# TASKS
(a) In the Culture Recovery Fund article, what value did Rishi Sunak announce for the fund?
(b) List the types of cultural organisations that the Culture Recovery Fund article gives as examples of those the fund aims to support.

# PASSAGE SHOWN
-=-=-=-=-

= Culture Recovery Fund =

Emergency fund in Britain in response to the Covid-19 pandemic

The Culture Recovery Fund is a grants programme issued by the UK Government as a response to the COVID-19 pandemic. The fund aims to financially support cultural organisations in England (such as theatres, museums, and music venues) which had become financially unviable as a result of national and local restrictions. It is administered by Arts Council England.

==Foundation and management==
The fund was initially announced by the Chancellor Rishi Sunak in July 2020 as a "one-off investment in UK culture". Sunak announced that the fund would be valued at £1.57 billion. Damon Buffini was announced as the chair of the Culture Recovery Board, the body tasked with managing the fund.

===Culture Recovery Board===
The culture recovery fund is administered by the Culture Recovery Board, which comprises 11 members appointed by the DCMS. They are:

- Sir Damon Buffini (chair)
- Lord Mendoza CBE (Commissioner for Cultural Recovery and Renewal)
- Sir Nicholas Serota CH (Chair of Arts Council England)
- Sir Laurie Magnus CBE (Chair of Historic England)
- René Olivieri (Chair of NLHF)
- Jay Hunt (Governor of the BFI, board member)
- Emma Squire (Director for Arts, Heritage and Tourism at the Department for Culture, Media and Sport)

-=-=-=-=-

# DATA FOR ANALYSIS
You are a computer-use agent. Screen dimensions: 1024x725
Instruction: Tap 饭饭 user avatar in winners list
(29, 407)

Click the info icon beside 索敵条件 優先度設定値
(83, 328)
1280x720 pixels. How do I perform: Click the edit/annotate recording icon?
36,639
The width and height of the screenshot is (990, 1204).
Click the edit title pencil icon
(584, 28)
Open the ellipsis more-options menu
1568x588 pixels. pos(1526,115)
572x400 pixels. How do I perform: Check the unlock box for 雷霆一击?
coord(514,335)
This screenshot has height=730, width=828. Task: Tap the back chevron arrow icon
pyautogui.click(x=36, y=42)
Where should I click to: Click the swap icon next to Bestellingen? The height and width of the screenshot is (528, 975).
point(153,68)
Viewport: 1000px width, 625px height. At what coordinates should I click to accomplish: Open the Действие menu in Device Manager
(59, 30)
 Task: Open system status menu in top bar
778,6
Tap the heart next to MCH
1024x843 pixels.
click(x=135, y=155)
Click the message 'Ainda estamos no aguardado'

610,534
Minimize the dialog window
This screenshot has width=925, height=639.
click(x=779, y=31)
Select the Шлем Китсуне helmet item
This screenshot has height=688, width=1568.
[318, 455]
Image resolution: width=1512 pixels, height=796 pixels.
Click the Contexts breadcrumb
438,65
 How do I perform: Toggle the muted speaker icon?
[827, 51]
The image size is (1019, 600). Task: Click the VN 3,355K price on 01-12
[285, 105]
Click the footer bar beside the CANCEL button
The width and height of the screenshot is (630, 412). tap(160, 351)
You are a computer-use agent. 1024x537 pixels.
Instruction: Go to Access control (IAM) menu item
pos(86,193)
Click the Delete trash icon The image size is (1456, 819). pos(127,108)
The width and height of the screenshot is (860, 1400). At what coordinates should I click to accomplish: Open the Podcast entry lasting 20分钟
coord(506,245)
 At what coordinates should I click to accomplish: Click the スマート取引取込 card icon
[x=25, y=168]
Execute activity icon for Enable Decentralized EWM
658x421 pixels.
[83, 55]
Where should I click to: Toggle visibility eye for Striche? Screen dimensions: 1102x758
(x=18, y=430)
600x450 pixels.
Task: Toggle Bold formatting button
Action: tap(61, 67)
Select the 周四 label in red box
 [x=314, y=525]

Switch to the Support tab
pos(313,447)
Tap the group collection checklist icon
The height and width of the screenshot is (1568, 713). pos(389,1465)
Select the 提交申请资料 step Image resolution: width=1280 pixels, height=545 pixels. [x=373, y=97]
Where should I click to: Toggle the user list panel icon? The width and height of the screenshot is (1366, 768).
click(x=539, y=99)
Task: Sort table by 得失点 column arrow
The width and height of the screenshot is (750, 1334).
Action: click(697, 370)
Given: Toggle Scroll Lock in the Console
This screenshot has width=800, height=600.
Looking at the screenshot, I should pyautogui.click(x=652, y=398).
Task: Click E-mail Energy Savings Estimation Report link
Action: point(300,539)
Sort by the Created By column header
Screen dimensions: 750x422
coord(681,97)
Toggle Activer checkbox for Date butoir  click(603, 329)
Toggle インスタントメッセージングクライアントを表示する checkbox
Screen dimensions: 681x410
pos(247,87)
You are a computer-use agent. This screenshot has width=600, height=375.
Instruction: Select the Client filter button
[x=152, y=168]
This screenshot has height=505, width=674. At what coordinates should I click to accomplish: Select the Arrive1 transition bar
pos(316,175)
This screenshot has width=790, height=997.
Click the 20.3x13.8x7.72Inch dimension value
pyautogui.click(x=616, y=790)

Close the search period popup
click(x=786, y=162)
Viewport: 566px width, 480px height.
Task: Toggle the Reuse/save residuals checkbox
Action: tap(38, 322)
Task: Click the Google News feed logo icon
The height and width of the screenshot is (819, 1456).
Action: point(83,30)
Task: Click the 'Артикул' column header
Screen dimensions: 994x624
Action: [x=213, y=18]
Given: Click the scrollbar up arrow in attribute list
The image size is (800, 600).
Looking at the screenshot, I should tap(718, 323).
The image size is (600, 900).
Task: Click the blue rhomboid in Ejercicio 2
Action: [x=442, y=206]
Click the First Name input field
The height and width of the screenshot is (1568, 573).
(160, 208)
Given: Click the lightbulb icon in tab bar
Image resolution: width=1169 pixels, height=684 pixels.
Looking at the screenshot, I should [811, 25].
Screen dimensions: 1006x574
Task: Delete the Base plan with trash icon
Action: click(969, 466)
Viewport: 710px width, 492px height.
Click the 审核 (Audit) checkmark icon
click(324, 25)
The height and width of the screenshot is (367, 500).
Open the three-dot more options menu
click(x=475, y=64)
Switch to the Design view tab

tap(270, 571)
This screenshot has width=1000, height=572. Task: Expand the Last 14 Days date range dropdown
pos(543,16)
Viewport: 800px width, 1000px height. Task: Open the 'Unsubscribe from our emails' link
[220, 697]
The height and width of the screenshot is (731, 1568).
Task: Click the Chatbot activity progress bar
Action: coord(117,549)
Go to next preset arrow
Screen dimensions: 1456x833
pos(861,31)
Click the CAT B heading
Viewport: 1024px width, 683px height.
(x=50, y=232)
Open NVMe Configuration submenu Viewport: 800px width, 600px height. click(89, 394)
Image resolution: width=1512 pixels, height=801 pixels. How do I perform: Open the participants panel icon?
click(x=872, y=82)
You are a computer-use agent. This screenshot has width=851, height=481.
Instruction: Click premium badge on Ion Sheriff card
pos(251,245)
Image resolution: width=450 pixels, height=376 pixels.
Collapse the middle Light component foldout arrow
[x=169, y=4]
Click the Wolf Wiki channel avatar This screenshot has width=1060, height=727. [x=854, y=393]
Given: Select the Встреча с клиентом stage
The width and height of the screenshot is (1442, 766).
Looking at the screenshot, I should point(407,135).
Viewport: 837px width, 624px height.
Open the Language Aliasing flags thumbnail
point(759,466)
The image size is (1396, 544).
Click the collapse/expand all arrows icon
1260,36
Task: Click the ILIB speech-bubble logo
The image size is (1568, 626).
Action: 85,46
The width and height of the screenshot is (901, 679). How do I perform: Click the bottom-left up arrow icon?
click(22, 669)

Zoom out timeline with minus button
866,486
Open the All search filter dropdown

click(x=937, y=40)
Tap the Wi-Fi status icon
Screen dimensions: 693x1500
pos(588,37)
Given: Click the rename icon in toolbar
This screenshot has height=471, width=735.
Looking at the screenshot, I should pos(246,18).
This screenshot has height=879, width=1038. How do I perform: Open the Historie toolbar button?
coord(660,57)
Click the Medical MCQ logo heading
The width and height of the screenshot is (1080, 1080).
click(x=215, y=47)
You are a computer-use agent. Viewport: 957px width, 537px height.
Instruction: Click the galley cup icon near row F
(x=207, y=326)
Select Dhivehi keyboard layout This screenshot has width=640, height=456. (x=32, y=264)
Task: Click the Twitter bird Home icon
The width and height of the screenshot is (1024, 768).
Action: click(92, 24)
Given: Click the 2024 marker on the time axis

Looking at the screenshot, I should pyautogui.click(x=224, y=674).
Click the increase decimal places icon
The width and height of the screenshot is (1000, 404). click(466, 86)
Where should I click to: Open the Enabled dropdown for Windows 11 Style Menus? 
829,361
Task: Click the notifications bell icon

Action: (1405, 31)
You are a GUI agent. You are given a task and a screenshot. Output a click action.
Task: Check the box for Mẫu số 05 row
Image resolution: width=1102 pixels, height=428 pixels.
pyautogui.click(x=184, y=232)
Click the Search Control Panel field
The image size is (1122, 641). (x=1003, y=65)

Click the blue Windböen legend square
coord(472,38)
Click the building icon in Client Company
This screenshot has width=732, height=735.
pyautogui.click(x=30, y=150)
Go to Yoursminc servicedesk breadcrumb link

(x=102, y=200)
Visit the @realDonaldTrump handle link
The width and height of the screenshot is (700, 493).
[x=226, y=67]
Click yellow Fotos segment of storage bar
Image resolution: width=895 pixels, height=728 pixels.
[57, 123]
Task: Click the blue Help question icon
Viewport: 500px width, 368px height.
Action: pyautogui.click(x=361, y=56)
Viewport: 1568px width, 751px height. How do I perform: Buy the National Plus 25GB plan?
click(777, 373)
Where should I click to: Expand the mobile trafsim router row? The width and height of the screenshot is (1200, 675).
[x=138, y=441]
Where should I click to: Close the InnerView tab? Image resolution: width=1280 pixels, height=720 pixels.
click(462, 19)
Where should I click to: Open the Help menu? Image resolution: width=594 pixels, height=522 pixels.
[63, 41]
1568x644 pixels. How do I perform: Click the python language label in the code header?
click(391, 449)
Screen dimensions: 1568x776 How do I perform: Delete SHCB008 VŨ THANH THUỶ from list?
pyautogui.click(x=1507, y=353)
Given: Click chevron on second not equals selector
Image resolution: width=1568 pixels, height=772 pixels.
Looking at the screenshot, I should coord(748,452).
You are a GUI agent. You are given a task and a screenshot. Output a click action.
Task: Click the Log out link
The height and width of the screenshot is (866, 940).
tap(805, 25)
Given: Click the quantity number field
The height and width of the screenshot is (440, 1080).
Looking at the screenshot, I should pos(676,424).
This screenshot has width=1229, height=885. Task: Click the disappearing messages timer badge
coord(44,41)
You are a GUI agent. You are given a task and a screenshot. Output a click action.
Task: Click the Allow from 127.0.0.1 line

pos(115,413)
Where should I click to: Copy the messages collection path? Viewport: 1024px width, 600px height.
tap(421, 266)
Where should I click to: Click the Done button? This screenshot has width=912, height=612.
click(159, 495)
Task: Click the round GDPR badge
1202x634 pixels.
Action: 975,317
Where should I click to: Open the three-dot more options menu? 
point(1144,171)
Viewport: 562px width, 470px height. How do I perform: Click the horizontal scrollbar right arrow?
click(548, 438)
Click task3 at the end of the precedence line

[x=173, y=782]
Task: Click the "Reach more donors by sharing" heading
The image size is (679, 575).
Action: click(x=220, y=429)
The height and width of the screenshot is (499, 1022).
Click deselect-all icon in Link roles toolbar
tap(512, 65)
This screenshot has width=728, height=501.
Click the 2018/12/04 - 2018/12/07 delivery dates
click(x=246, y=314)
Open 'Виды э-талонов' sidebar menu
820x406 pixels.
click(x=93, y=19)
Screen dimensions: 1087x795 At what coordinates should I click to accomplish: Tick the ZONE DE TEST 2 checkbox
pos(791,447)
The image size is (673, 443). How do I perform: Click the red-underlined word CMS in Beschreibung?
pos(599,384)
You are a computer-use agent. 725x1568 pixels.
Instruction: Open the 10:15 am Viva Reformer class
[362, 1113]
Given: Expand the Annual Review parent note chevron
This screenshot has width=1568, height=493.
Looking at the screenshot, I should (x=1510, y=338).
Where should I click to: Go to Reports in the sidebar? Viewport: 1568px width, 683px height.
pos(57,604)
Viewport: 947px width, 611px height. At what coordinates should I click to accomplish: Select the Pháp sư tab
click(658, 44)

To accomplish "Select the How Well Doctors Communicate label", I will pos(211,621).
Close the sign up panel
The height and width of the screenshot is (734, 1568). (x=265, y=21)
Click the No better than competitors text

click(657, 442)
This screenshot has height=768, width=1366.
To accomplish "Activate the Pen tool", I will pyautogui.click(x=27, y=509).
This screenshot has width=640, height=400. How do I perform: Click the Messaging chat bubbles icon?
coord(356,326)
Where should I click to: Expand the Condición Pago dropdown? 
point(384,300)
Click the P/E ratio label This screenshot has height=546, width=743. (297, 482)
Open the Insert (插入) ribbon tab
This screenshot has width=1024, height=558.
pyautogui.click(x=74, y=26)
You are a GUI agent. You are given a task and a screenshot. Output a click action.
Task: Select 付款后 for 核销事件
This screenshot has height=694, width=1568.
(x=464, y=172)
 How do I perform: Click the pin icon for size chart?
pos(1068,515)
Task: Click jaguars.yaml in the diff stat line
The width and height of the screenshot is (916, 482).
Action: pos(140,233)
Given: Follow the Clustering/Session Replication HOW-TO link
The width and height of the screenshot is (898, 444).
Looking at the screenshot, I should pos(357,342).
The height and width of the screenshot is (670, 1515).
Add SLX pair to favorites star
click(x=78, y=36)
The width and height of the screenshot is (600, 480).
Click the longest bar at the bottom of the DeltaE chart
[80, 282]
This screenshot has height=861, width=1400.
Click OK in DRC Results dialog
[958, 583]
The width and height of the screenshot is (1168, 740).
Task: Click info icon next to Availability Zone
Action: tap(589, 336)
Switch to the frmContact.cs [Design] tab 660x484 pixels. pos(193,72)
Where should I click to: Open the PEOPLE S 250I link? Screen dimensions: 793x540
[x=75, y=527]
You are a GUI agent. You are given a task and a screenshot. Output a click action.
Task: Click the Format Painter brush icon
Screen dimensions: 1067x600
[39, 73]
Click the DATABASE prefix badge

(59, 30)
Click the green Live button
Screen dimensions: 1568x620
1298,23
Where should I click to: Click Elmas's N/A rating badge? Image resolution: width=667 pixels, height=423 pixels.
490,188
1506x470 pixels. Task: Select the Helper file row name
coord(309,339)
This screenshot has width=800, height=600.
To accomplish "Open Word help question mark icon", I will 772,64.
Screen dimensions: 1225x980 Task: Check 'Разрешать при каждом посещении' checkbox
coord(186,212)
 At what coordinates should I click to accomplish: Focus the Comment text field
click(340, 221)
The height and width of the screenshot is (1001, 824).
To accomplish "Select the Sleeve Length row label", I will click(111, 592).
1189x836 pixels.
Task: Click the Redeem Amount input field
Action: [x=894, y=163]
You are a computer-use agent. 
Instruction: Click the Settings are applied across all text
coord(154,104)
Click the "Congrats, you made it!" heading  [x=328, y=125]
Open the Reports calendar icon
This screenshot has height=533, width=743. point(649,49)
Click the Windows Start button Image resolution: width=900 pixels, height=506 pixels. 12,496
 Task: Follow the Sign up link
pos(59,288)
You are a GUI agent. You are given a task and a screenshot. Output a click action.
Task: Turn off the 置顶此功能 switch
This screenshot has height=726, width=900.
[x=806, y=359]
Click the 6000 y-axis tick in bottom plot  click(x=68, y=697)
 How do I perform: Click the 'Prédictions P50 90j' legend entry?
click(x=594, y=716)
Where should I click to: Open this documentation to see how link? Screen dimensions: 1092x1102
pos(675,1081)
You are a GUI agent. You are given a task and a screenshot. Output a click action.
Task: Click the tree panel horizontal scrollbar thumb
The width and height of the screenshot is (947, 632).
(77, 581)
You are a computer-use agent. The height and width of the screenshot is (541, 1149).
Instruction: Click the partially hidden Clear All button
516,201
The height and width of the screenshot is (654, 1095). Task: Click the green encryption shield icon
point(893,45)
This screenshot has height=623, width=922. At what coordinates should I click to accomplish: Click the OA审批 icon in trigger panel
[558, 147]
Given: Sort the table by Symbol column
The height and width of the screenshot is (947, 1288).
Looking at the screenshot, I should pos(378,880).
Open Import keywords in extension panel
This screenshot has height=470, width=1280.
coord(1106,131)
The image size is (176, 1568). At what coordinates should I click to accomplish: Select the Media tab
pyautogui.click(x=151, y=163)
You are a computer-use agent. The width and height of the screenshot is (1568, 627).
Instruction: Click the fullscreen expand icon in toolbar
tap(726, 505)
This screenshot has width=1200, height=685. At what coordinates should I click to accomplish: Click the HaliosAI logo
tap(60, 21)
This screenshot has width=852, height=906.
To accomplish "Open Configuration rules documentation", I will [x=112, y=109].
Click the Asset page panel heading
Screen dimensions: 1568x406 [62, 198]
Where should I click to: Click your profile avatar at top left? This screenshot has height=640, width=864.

-=-=-=-=-

# OUTPUTS IN ORDER
(a) £1.57 billion

(b) Theatres, museums, and music venues